Written exercise >>
Copy verbatim the rows below from the line containing "640x400 pixels. How" through the line containing "(1126, 198)", inclusive of both.

Dataset excerpt
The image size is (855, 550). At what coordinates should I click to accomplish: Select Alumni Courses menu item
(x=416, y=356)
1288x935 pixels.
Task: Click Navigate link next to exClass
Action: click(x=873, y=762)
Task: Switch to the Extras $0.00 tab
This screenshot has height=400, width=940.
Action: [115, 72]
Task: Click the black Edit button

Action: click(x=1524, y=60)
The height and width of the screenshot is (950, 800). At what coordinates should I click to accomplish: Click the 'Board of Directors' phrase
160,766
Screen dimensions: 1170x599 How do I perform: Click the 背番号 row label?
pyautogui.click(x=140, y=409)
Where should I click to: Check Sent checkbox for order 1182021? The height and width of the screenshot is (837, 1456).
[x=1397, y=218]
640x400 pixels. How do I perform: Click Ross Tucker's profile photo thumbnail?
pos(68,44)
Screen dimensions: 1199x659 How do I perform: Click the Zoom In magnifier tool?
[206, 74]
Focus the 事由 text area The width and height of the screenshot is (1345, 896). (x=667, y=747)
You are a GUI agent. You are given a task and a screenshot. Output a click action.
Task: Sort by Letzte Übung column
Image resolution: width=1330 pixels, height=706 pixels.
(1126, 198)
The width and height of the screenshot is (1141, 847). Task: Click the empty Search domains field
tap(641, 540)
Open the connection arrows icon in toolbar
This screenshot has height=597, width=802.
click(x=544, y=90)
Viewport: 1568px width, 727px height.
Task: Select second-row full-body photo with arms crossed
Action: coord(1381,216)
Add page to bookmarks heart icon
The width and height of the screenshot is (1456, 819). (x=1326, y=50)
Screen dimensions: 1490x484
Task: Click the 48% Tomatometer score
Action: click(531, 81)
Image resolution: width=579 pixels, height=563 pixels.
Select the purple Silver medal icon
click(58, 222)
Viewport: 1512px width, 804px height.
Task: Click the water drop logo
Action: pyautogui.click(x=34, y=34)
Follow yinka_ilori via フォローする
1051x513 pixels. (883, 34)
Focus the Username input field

Complete response >>
640x400 pixels. How do I perform: Click Ross Tucker's profile photo thumbnail?
pos(68,44)
Screen dimensions: 1199x659 How do I perform: Click the Zoom In magnifier tool?
[206, 74]
Focus the 事由 text area The width and height of the screenshot is (1345, 896). (x=667, y=747)
You are a GUI agent. You are given a task and a screenshot. Output a click action.
Task: Sort by Letzte Übung column
Image resolution: width=1330 pixels, height=706 pixels.
(1126, 198)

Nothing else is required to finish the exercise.